■ **MATERIAL FOR THIS TASK**
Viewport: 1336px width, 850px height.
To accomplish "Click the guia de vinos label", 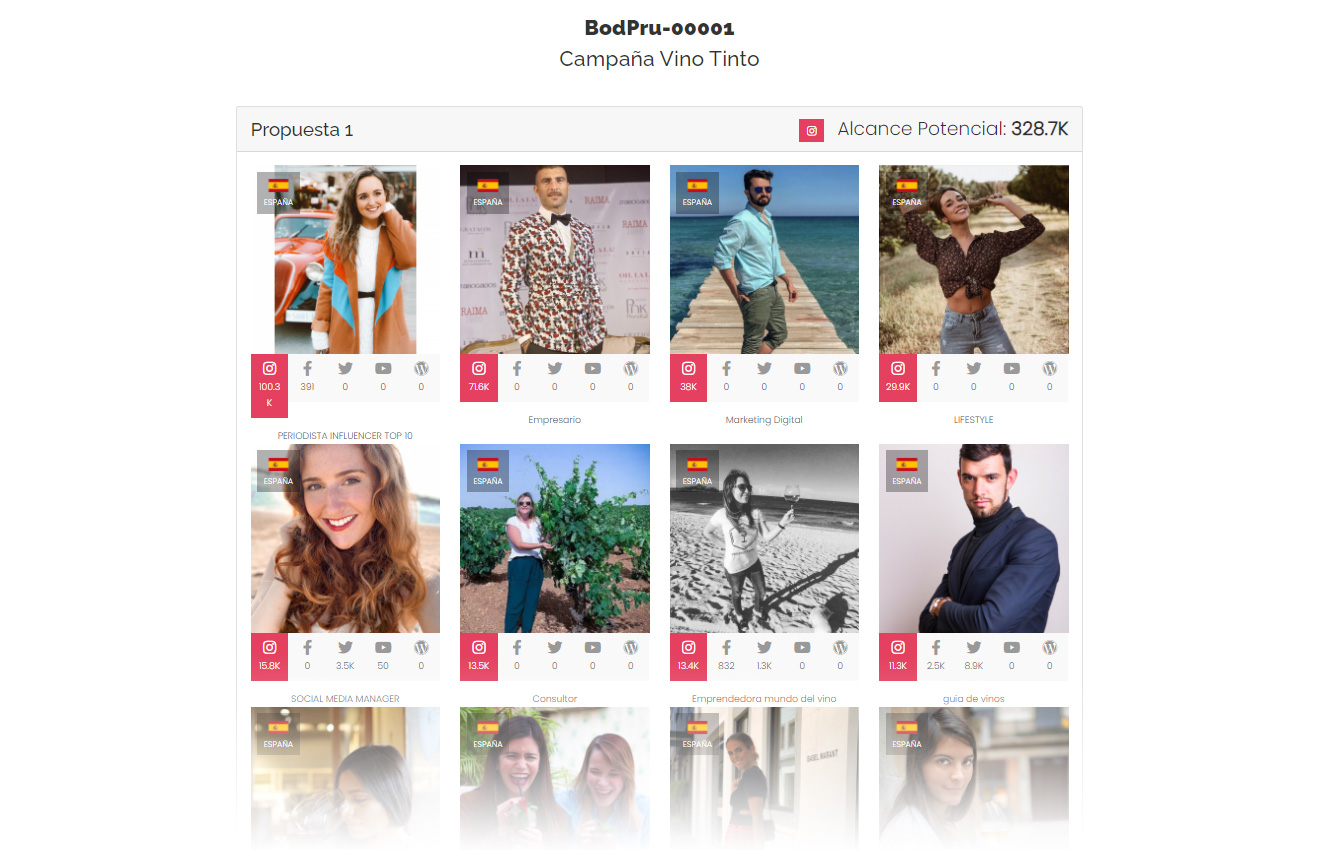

---

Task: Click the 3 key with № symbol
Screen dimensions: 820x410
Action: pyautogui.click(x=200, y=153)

■ **WORK REQUIRED**
Copy the entries above without any change, everything from the line containing "Task: Click the 3 key with № symbol" down to the line containing "Action: pyautogui.click(x=200, y=153)".

■ **WRITTEN SOLUTION**
Task: Click the 3 key with № symbol
Screen dimensions: 820x410
Action: pyautogui.click(x=200, y=153)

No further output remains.